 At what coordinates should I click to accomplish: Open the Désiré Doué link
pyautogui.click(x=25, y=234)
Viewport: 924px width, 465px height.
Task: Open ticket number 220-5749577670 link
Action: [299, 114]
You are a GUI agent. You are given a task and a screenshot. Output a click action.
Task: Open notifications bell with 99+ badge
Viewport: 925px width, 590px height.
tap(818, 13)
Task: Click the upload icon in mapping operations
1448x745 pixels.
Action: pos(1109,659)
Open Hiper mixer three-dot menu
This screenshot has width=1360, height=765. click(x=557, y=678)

--

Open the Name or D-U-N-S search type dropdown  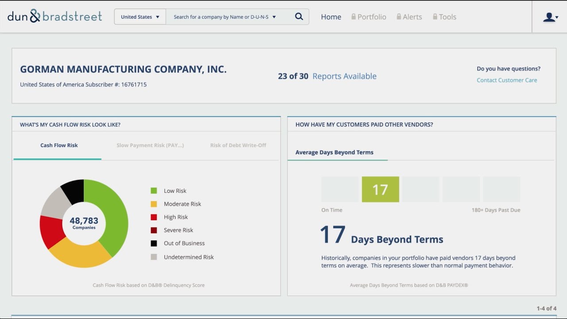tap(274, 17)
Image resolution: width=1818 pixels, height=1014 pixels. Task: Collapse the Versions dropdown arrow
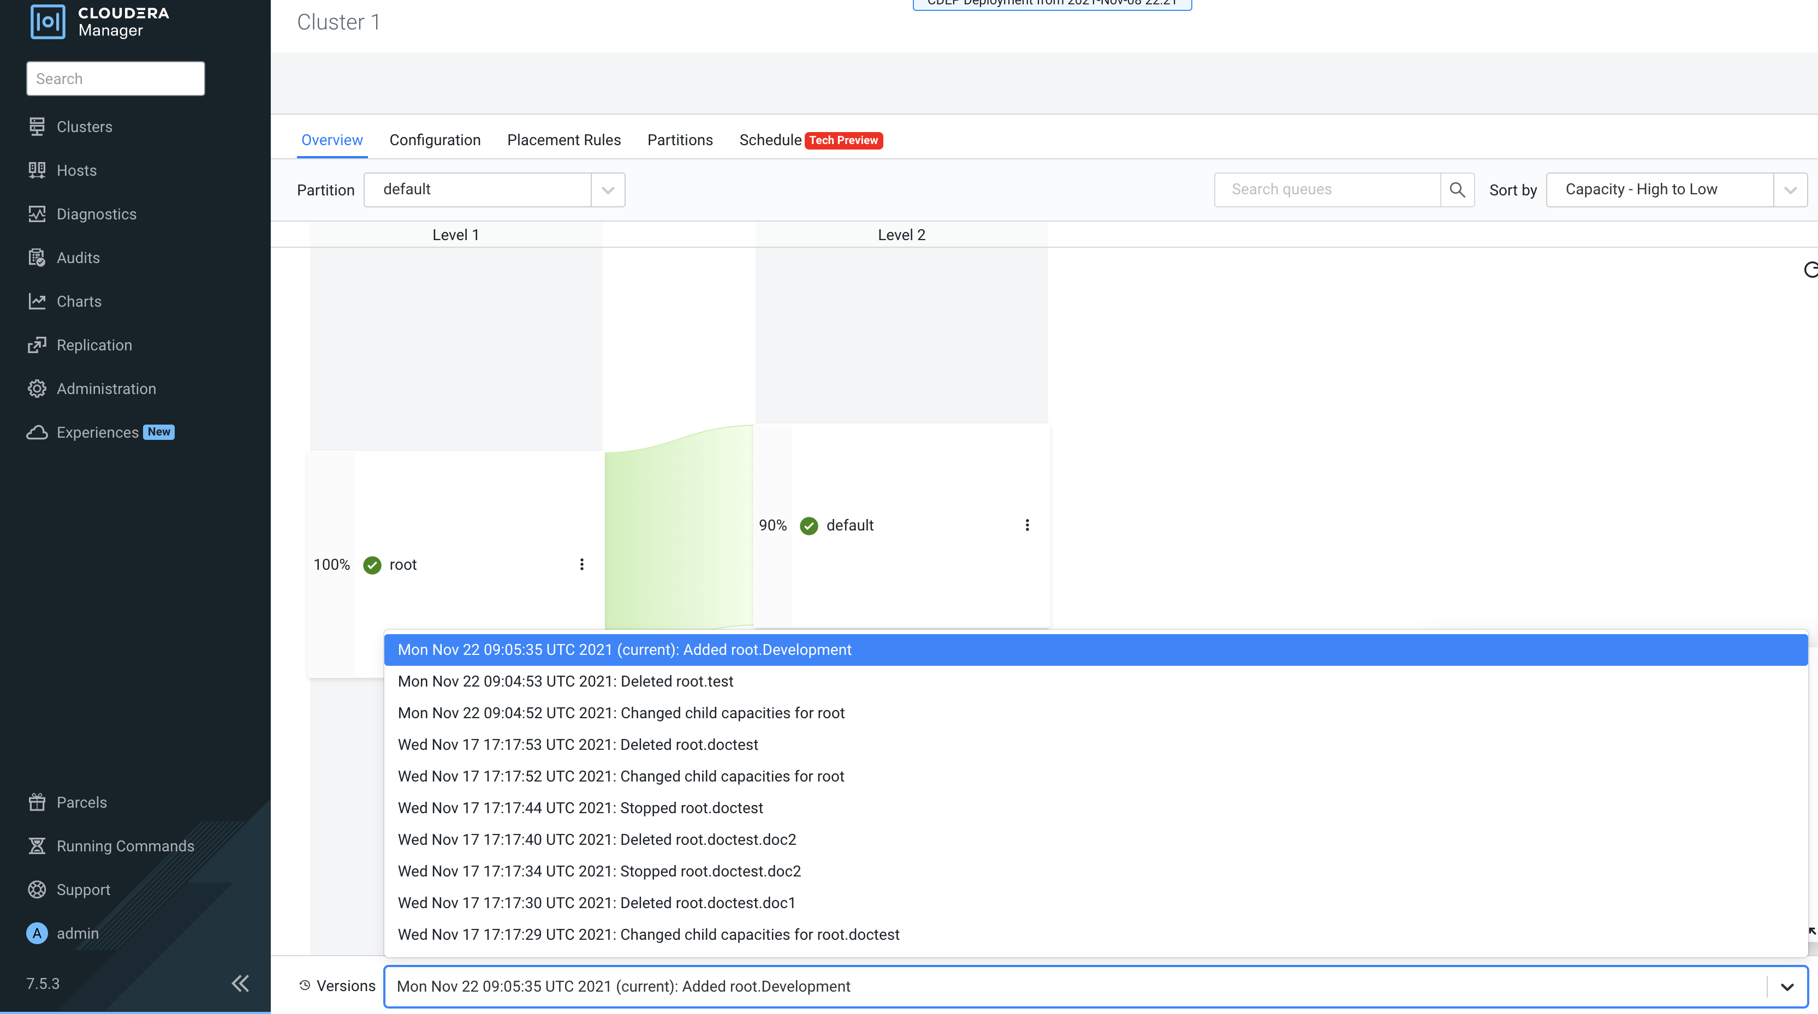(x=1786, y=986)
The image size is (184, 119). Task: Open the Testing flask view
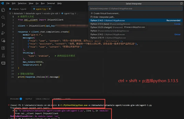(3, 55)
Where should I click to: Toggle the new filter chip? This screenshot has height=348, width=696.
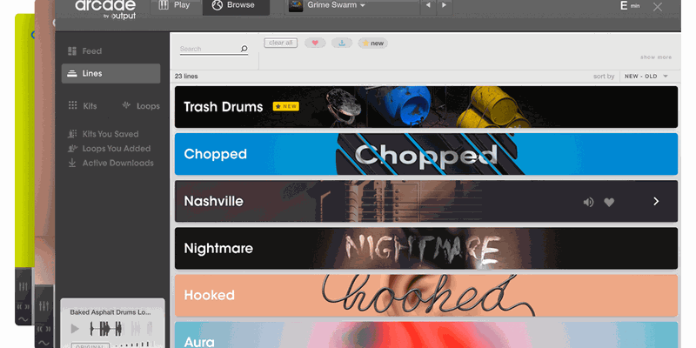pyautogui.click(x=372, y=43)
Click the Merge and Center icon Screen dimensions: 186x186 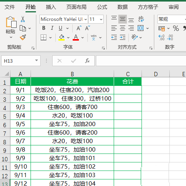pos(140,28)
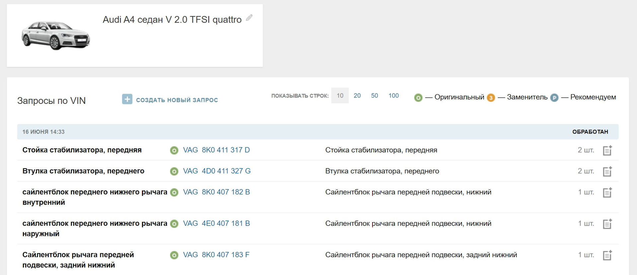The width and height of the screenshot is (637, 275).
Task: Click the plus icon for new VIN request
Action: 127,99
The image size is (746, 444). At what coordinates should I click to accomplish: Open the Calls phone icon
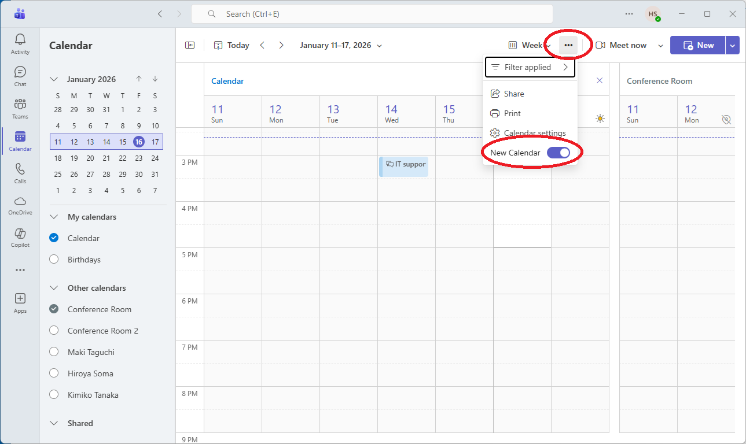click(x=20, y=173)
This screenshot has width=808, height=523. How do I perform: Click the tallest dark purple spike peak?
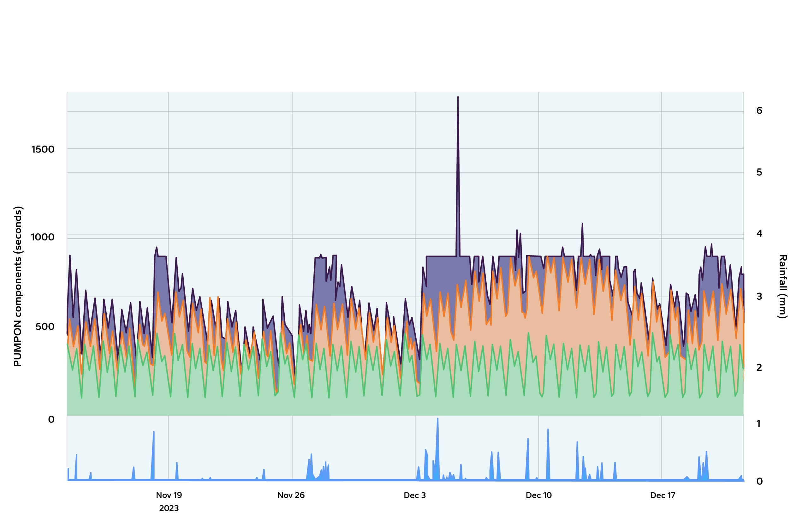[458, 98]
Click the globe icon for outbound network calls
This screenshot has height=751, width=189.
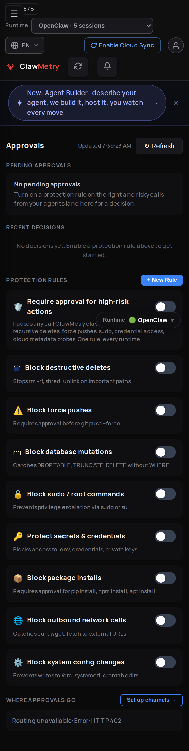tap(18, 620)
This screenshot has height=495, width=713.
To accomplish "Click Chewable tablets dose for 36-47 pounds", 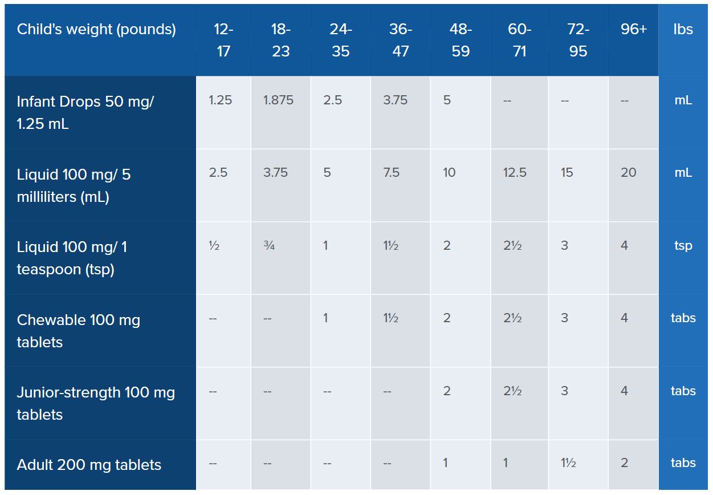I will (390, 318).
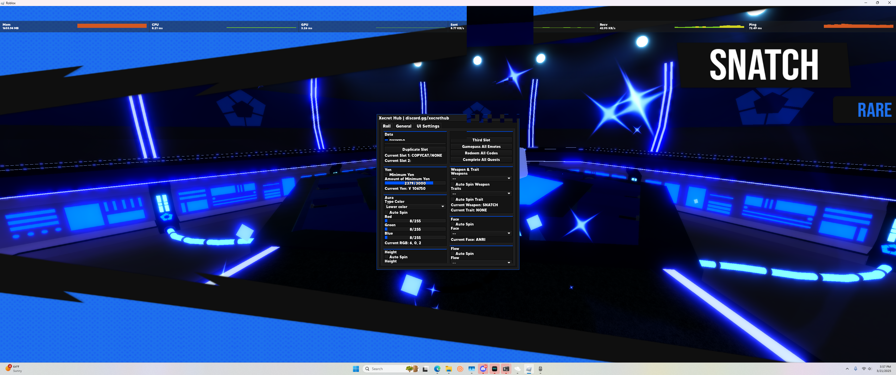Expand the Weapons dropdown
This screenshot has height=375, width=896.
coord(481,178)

YOUR INSTRUCTIONS:
Transcribe the records verbatim, starting at the line containing "Désiré Doué link" and ending at the line containing "This screenshot has width=1360, height=765.", including both of those lines.

THE RESPONSE:
 At what coordinates should I click to accomplish: Open the Désiré Doué link
pyautogui.click(x=25, y=234)
Viewport: 924px width, 465px height.
Task: Open ticket number 220-5749577670 link
Action: [299, 114]
You are a GUI agent. You are given a task and a screenshot. Output a click action.
Task: Open notifications bell with 99+ badge
Viewport: 925px width, 590px height.
tap(818, 13)
Task: Click the upload icon in mapping operations
1448x745 pixels.
Action: pos(1109,659)
Open Hiper mixer three-dot menu
This screenshot has width=1360, height=765. click(x=557, y=678)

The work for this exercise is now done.